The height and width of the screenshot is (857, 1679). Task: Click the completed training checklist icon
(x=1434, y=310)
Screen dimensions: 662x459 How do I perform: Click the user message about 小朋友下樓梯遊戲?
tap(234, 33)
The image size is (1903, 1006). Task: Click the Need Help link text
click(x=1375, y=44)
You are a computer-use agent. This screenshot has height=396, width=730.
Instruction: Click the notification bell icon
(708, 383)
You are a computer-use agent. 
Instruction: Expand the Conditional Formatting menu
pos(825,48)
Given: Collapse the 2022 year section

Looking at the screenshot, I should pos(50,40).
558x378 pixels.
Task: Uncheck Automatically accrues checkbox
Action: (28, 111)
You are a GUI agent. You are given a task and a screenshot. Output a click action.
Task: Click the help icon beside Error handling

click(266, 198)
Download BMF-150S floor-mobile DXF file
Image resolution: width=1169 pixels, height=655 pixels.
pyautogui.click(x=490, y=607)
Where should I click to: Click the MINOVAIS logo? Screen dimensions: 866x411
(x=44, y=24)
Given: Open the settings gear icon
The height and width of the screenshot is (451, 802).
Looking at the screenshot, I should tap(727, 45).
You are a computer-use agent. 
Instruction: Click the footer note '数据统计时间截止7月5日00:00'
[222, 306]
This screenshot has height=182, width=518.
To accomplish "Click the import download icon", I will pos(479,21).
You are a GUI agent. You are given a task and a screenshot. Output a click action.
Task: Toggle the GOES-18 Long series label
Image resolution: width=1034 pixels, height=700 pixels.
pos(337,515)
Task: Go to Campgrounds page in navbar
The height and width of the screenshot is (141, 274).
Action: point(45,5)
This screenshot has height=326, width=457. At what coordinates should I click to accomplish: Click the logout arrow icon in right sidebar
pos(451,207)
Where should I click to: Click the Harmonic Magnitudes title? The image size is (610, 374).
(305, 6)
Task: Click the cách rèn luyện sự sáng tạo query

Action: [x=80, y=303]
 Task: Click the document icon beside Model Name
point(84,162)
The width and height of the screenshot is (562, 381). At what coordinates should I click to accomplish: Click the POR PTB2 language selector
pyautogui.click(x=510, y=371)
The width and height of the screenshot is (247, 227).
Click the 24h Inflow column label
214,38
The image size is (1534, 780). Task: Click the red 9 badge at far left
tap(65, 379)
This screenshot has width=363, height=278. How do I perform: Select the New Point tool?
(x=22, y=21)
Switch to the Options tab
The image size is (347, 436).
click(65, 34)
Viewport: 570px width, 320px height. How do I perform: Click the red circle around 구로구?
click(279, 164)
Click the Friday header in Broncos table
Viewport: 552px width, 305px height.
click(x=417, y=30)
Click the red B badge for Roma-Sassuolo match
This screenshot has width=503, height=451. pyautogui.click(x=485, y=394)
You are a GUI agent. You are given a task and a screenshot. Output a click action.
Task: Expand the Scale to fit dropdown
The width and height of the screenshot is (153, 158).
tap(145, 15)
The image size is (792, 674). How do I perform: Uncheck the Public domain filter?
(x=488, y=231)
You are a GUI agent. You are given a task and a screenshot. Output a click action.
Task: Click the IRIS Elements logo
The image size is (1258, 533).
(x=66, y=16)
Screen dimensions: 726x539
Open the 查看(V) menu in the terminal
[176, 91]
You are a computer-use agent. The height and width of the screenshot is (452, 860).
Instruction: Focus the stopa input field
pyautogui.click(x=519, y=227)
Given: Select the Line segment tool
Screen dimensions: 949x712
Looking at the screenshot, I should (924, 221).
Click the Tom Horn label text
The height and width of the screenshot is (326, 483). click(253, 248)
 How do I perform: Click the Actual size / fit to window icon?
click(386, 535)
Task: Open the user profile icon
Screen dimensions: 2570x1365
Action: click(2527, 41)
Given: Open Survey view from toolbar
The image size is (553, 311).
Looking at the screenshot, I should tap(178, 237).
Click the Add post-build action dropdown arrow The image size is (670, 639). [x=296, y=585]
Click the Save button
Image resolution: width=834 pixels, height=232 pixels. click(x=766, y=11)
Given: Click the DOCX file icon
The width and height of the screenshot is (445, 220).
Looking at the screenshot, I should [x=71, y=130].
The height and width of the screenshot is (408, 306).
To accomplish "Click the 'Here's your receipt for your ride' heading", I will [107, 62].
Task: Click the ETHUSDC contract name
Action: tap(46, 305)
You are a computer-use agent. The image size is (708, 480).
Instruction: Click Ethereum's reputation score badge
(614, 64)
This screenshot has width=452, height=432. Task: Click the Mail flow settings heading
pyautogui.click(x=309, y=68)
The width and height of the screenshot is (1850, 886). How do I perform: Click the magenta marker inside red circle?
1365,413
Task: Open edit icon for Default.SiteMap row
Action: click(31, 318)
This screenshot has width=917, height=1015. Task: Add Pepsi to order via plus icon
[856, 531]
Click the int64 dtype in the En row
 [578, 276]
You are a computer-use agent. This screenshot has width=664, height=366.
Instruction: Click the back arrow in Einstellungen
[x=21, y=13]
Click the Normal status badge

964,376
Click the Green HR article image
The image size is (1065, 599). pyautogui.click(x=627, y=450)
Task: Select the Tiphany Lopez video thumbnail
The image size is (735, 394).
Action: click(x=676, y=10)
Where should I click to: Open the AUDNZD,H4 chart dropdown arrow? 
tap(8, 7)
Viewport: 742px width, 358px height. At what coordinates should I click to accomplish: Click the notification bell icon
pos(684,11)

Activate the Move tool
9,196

- What needs to be done -
Copy out the whole listing above, line for line, with no changes.

- Solution for this exercise -
The height and width of the screenshot is (857, 1679). Task: Click the completed training checklist icon
(x=1434, y=310)
Screen dimensions: 662x459 How do I perform: Click the user message about 小朋友下樓梯遊戲?
tap(234, 33)
The image size is (1903, 1006). Task: Click the Need Help link text
click(x=1375, y=44)
You are a computer-use agent. This screenshot has height=396, width=730.
Instruction: Click the notification bell icon
(708, 383)
You are a computer-use agent. 
Instruction: Expand the Conditional Formatting menu
pos(825,48)
Given: Collapse the 2022 year section

Looking at the screenshot, I should pos(50,40).
558x378 pixels.
Task: Uncheck Automatically accrues checkbox
Action: (28, 111)
You are a GUI agent. You are given a task and a screenshot. Output a click action.
Task: Click the help icon beside Error handling

click(266, 198)
Download BMF-150S floor-mobile DXF file
Image resolution: width=1169 pixels, height=655 pixels.
pyautogui.click(x=490, y=607)
Where should I click to: Click the MINOVAIS logo? Screen dimensions: 866x411
(x=44, y=24)
Given: Open the settings gear icon
The height and width of the screenshot is (451, 802).
Looking at the screenshot, I should tap(727, 45).
You are a computer-use agent. 
Instruction: Click the footer note '数据统计时间截止7月5日00:00'
[222, 306]
This screenshot has height=182, width=518.
To accomplish "Click the import download icon", I will pos(479,21).
You are a GUI agent. You are given a task and a screenshot. Output a click action.
Task: Toggle the GOES-18 Long series label
Image resolution: width=1034 pixels, height=700 pixels.
pos(337,515)
Task: Go to Campgrounds page in navbar
The height and width of the screenshot is (141, 274).
Action: point(45,5)
This screenshot has height=326, width=457. At what coordinates should I click to accomplish: Click the logout arrow icon in right sidebar
pos(451,207)
Where should I click to: Click the Harmonic Magnitudes title? The image size is (610, 374).
(305, 6)
Task: Click the cách rèn luyện sự sáng tạo query

Action: [x=80, y=303]
 Task: Click the document icon beside Model Name
point(84,162)
The width and height of the screenshot is (562, 381). At what coordinates should I click to accomplish: Click the POR PTB2 language selector
pyautogui.click(x=510, y=371)
The width and height of the screenshot is (247, 227).
Click the 24h Inflow column label
214,38
The image size is (1534, 780). Task: Click the red 9 badge at far left
tap(65, 379)
This screenshot has width=363, height=278. How do I perform: Select the New Point tool?
(x=22, y=21)
Switch to the Options tab
The image size is (347, 436).
click(65, 34)
Viewport: 570px width, 320px height. How do I perform: Click the red circle around 구로구?
click(279, 164)
Click the Friday header in Broncos table
Viewport: 552px width, 305px height.
click(x=417, y=30)
Click the red B badge for Roma-Sassuolo match
This screenshot has width=503, height=451. pyautogui.click(x=485, y=394)
You are a GUI agent. You are given a task and a screenshot. Output a click action.
Task: Expand the Scale to fit dropdown
The width and height of the screenshot is (153, 158).
tap(145, 15)
The image size is (792, 674). How do I perform: Uncheck the Public domain filter?
(x=488, y=231)
You are a GUI agent. You are given a task and a screenshot. Output a click action.
Task: Click the IRIS Elements logo
The image size is (1258, 533).
(x=66, y=16)
Screen dimensions: 726x539
Open the 查看(V) menu in the terminal
[176, 91]
You are a computer-use agent. The height and width of the screenshot is (452, 860).
Instruction: Focus the stopa input field
pyautogui.click(x=519, y=227)
Given: Select the Line segment tool
Screen dimensions: 949x712
Looking at the screenshot, I should (924, 221).
Click the Tom Horn label text
The height and width of the screenshot is (326, 483). click(253, 248)
 How do I perform: Click the Actual size / fit to window icon?
click(386, 535)
Task: Open the user profile icon
Screen dimensions: 2570x1365
Action: click(2527, 41)
Given: Open Survey view from toolbar
The image size is (553, 311).
Looking at the screenshot, I should tap(178, 237).
Click the Add post-build action dropdown arrow The image size is (670, 639). [x=296, y=585]
Click the Save button
Image resolution: width=834 pixels, height=232 pixels. click(x=766, y=11)
Given: Click the DOCX file icon
The width and height of the screenshot is (445, 220).
Looking at the screenshot, I should [x=71, y=130].
The height and width of the screenshot is (408, 306).
To accomplish "Click the 'Here's your receipt for your ride' heading", I will [107, 62].
Task: Click the ETHUSDC contract name
Action: tap(46, 305)
You are a computer-use agent. The image size is (708, 480).
Instruction: Click Ethereum's reputation score badge
(614, 64)
This screenshot has width=452, height=432. Task: Click the Mail flow settings heading
pyautogui.click(x=309, y=68)
The width and height of the screenshot is (1850, 886). How do I perform: Click the magenta marker inside red circle?
1365,413
Task: Open edit icon for Default.SiteMap row
Action: click(31, 318)
This screenshot has width=917, height=1015. Task: Add Pepsi to order via plus icon
[856, 531]
Click the int64 dtype in the En row
 [578, 276]
You are a computer-use agent. This screenshot has width=664, height=366.
Instruction: Click the back arrow in Einstellungen
[x=21, y=13]
Click the Normal status badge

964,376
Click the Green HR article image
The image size is (1065, 599). pyautogui.click(x=627, y=450)
Task: Select the Tiphany Lopez video thumbnail
The image size is (735, 394).
Action: click(x=676, y=10)
Where should I click to: Open the AUDNZD,H4 chart dropdown arrow? 
tap(8, 7)
Viewport: 742px width, 358px height. At what coordinates should I click to accomplish: Click the notification bell icon
pos(684,11)

Activate the Move tool
9,196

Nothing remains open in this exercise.